A first modification of the wireless communication system for a vehicle according to the first embodiment will now be described with reference to FIG. 3.

In the present modification, the predetermined period Ta in the determination of Step S16 of the aforementioned procedure represented in FIG. 3 is set to an extremely short period compared to the predetermined period Ta in the first embodiment. Specifically, the predetermined period Ta in the modification is set to the period corresponding to the time span in which the switch is turned on at the period when the user turns on the switch 11 quickly and consecutively. Accordingly, after the most recent locking or unlocking of the vehicle doors has been accomplished using the mechanical key 30, the vehicle doors are locked or unlocked by the vehicle-mounted device 20 if the switch 11 is turned on quickly for n consecutive times. Since such consecutive quick manipulation of the switch 11 by the user is unusual, a wireless signal corresponding to the manipulation is prevented from being intercepted by a third-party. This prevents the third-party from faking the specific manipulation using an unlawfully acquired wireless signal and thus unlawfully unlocking the vehicle doors. The level of security for the vehicle is thus improved.

(Second Modification)

FIG. 6 shows a second modification of the wireless communication system for a vehicle according to the first embodiment.

As has been described, when the vehicle-side controller 22 receives a wireless signal through the receiver 21 after the most recent locking or unlocking of the vehicle doors has been carried out using the mechanical key 30, the vehicle doors are locked or unlocked if the switch 11 of the portable device 10 is manipulated for n times or more. This ensures improvement of the level of security for the vehicle. However, after the user locks or unlocks the vehicle doors using the mechanical key 30, the user must turn on the switch 11 of the portable device 10 for n times or more when the user intends to lock or unlock the vehicle doors for the next time. Operation by the user is thus burdensome. To solve this problem, in the second modification, as represented in FIG. 6, when it is determined that the most recent locking or unlocking of the vehicle doors has been performed using the mechanical key 30 (Step S2: YES), the vehicle-side controller 22 determines whether the difference between the portable device rolling code Rp included in the wireless signal and the vehicle rolling code Rc is smaller than or equal to “1” (Step S6). When it is determined that the aforementioned difference is smaller than or equal to “1” (Step S6: YES), the vehicle-side controller 22 locks or unlocks the vehicle doors (Step S4) and updates the vehicle rolling code Rc (Step S5) after authenticating the portable device 10 in accordance with the normal procedure (Step S3). In contrast, if it is determined that the difference between the rolling codes Rp and Rc is greater than “1” (Step S6: NO), the vehicle-side controller 22 performs the aforementioned specific manipulation detecting procedure (Step S10). In this manner, when the user turns on the switch 11 of the portable device 10, the portable device 10 normally transmits a wireless signal including the portable device rolling code Rp that is greater than the vehicle rolling code Rc by “1”. Accordingly, by turning on the switch 11 only once, the user is allowed to lock or unlock the vehicle doors. This facilitates operation by a user.

Second Embodiment

A wireless communication system for a vehicle according to a second embodiment of the present invention will hereafter be described with reference to FIG. 7, in addition to FIG. 1.

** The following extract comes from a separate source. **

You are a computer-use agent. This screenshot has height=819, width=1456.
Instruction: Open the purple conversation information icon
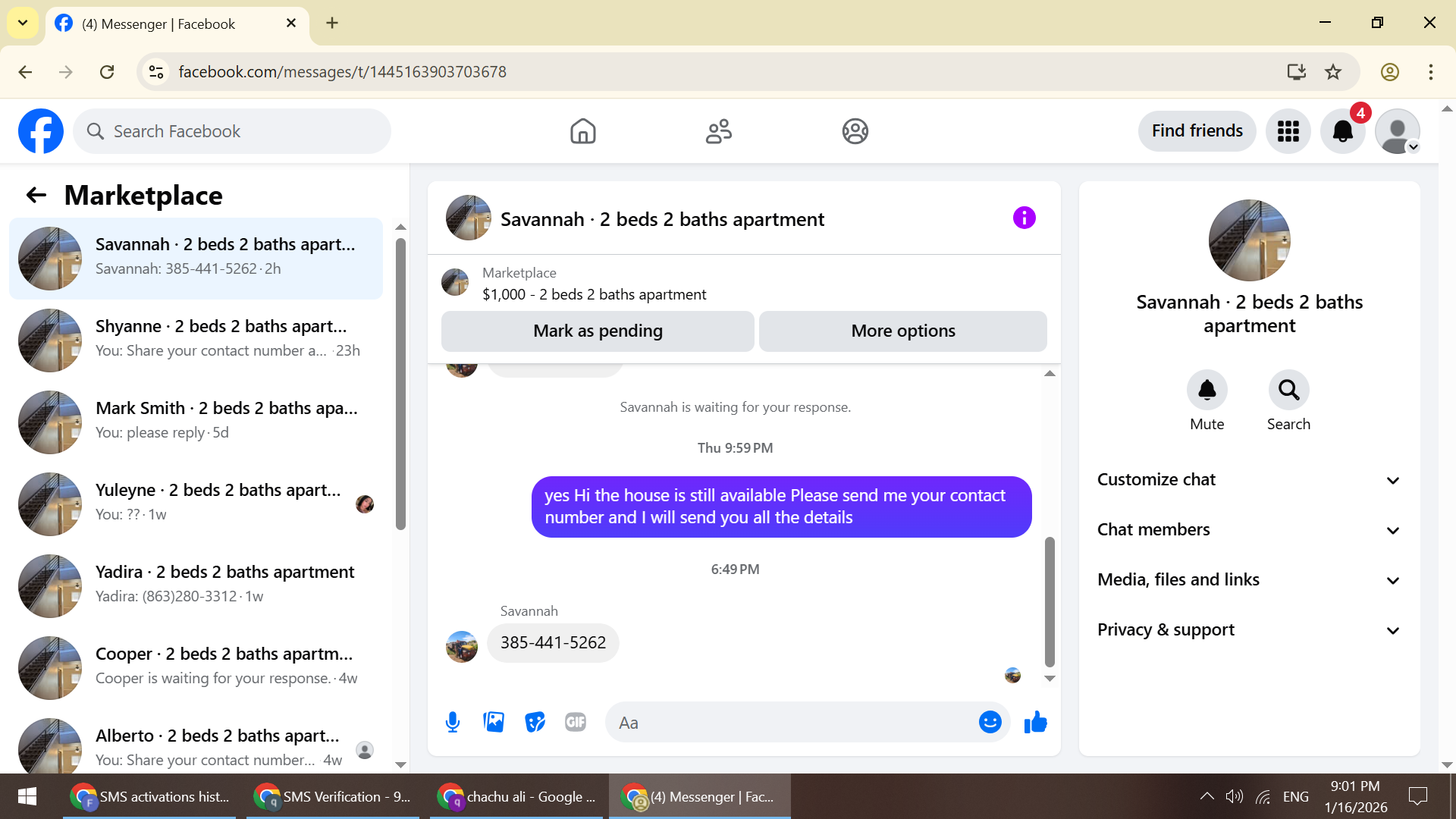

In the second embodiment, when the vehicle-side controller 22 receives a wireless signal through the receiver 21 after the most recent locking or unlocking of the vehicle doors has been carried out using the mechanical key 30 and noise has been received through the receiver 21 in the most recent locking or unlocking, the vehicle doors are locked or unlocked if the switch 11 is turned on n times or more. The basic configuration of the wireless communication system according to the second embodiment is similar to the configuration illustrated in FIG. 1. The second embodiment will hereafter be described mainly with respect to the differences between the second embodiment and the first embodiment.

In the second embodiment, as indicated by the double-dotted chain lines in FIG. 1, the vehicle-side controller 22 has an RSSI circuit 21a for detecting the intensity of a wireless signal received through the receiver 21. The RSSI circuit 21a corresponds to the signal intensity detecting section. The vehicle-side controller 22 constantly monitors the outputs of the RSSI circuit 21a. When it is detected that the vehicle doors have been locked or unlocked using the mechanical key 30, the vehicle-side controller 22 determines whether noise has been received through the receiver 21. In other words, the vehicle-side controller 22 detects reception of noise using chronological data representing the signal intensity detected through the RSSI circuit 21a in the period from the time corresponding to detection that the vehicle doors have been locked or unlocked using the mechanical key 30 to the period after a predetermined period. Specifically, the vehicle-side controller 22 determines that noise has been received through the receiver 21 if the maximum value in the chronological data representing the signal intensity is greater than or equal to the predetermined signal intensity Si. When the vehicle-side controller 22 determines that noise has been received through the receiver 21 at the period of locking or unlocking of the vehicle doors using the mechanical key 30, the vehicle-side controller 22 sets a noise determination flag, which is stored in the memory 22a, to an ON state. In contrast, if the vehicle-side controller 22 determines that the vehicle doors have been locked or unlocked using the mechanical key 30 without receiving noise through the receiver 21, the vehicle-side controller 22 sets the noise determination flag to an OFF state. If the noise determination flag is in the ON state when the vehicle-side controller 22 receives a wireless signal through the receiver 21, the vehicle-side controller 22 determines that noise has been received through the receiver 21 in the most recent locking or unlocking of the vehicle doors. Then, based on such determination, the vehicle-side controller 22 executes the procedure illustrated in FIG. 7.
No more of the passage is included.